The group that led the charge to overhaul Kentucky’s schools a decade ago and then faded from the spotlight is again preparing for battle. This time, it wants generous funding increases for the state’s public schools.
The Council for Better Education, a coalition of school districts that filed a lawsuit in 1985 that sparked major changes in schools statewide, is planning a research and lobbying campaign to win big funding increases similar to those that followed its 1989 victory in the state’s supreme court.
“We’ve seen some of our market share erode over the years,” compared with other state priorities, said Jack Moreland, the superintendent of the 4,500-student Covington schools across the Ohio River from Cincinnati. “We haven’t addressed the concept of adequacy in this state at all.”
School officials throughout the state decided to revive the organization after Gov. Paul E. Patton, a Democrat, proposed a fiscal 2003 budget in January that calls for a 2.7 percent increase in salaries for teachers but does not provide the state funding to pay for it, said Mr. Moreland, the council’s president.
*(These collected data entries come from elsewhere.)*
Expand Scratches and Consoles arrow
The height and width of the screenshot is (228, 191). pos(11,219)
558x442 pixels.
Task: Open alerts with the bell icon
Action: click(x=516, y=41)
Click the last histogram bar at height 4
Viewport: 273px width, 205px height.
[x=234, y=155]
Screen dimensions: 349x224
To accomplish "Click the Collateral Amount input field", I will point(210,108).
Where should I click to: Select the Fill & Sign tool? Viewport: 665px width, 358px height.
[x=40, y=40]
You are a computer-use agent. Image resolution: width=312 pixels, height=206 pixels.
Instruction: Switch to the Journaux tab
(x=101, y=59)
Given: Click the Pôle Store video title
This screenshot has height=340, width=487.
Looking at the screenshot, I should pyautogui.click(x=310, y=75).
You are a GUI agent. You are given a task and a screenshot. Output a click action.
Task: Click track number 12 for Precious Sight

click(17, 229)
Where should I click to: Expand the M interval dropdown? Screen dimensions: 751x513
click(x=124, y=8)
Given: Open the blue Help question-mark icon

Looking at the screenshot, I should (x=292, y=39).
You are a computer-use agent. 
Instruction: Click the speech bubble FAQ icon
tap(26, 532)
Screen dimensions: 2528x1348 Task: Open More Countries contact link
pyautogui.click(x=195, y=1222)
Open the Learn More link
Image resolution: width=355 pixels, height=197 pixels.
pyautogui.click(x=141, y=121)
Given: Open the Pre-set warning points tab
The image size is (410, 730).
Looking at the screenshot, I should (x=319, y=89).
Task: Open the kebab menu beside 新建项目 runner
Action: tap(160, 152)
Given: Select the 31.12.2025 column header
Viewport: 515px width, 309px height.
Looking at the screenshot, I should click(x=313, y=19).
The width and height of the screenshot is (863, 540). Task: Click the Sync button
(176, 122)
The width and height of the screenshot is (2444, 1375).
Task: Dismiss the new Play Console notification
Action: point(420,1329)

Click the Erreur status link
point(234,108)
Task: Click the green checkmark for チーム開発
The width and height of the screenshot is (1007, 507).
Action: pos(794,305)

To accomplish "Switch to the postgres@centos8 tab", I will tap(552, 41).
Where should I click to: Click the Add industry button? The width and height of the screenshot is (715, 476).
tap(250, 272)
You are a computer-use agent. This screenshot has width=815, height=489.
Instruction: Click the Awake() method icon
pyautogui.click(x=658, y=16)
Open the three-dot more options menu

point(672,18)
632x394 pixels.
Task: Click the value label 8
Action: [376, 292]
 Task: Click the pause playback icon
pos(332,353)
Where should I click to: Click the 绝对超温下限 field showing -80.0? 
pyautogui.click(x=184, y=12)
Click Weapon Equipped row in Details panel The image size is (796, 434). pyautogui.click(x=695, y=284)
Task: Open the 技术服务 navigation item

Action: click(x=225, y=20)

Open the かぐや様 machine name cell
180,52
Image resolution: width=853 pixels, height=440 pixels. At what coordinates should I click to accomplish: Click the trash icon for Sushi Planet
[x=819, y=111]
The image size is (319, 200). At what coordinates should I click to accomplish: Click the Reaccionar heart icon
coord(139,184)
The proposal came on the heels of several years in which the K-12 spending increases didn’t match those given by the state to higher education, prisons, and health care, he added.
They’re Back
The group’s meetings began, Mr. Moreland said, because the state has failed to keep pumping money into schools in the wake of the 1989 Kentucky Supreme Court decision that required the legislature to overhaul the state school system.
The court ordered the state to ensure that it was providing adequate funding for its schools and distributing the money equitably. Following the 1989 ruling, the legislature put major funding increases in its revamped school system until the mid-1990s. The revised funding formula channeled extra dollars to the poorest school districts.
But education advocates say education’s share of the budget is waning.
In the 1995 school year, K-12 schools got 44.3 percent of the state’s general fund. That percentage had slipped to 39.6 percent six years later, according to the Kentucky School Boards Association. If K-12 education had maintained its share of the state budget at the 1995 level, schools would be receiving $160 million more state money than they are receiving this school year.
At the same time, however, overall per-pupil spending in the state’s schools jumped from $4,000 in 1991 to $6,500 in 1999, according to Phillip W. Roeder, a professor of political science at the University of Kentucky in Lexington. That increase is large enough that state officials could argue that schools have adequate resources to do what the state supreme court ordered, he said.
But arguing for major increases will be especially difficult now because the state is strapped for cash, Mr. Roeder added.
“I don’t think they’re going to be very successful,” said Mr. Roeder, who has studied the impact of the Kentucky Education Reform Act, which the legislature passed to comply with the supreme court decision. “I don’t think there’s going to be as much empathy for the adequacy question as there was 10 or 11 years ago.”
But others say the council will play an instrumental role in an important debate as the Kentucky policy changes mature. Now that funding is equitable, they say, the state needs to decide how much money is enough to provide the schooling the state wants.
“That is where we think we need to go,” said Robert F. Sexton, the executive director of the Prichard Committee for Academic Excellence, a Lexington-based group that supports the state’s 1990 education law. Mr. Sexton is not a member of the council.
Research, Not Litigation
Mr. Moreland said the Council for Better Education will be hiring researchers to study how spending in Kentucky measures up against that of surrounding states and others throughout the nation. The council doesn’t have plans to pursue legal action, he said.
In recent months, the council has held two informal meetings to revive the group. It also re-elected Mr. Moreland as the group’s president—a position he held in the 1980s when he was superintendent of the Dayton Independent School District and the council sued the state on behalf of 66 school districts seeking a greater share of state funding.
So far, representatives from more than 100 of the state’s 176 districts have attended the organizing meetings. The group’s advisory council includes leaders from school districts representing the cities of Louisville and Lexington, Mr. Moreland said.
The group’s leaders plan to meet later this month to discuss the questions around educational adequacy which they hope to have answered, at some point, as part of the council’s new efforts.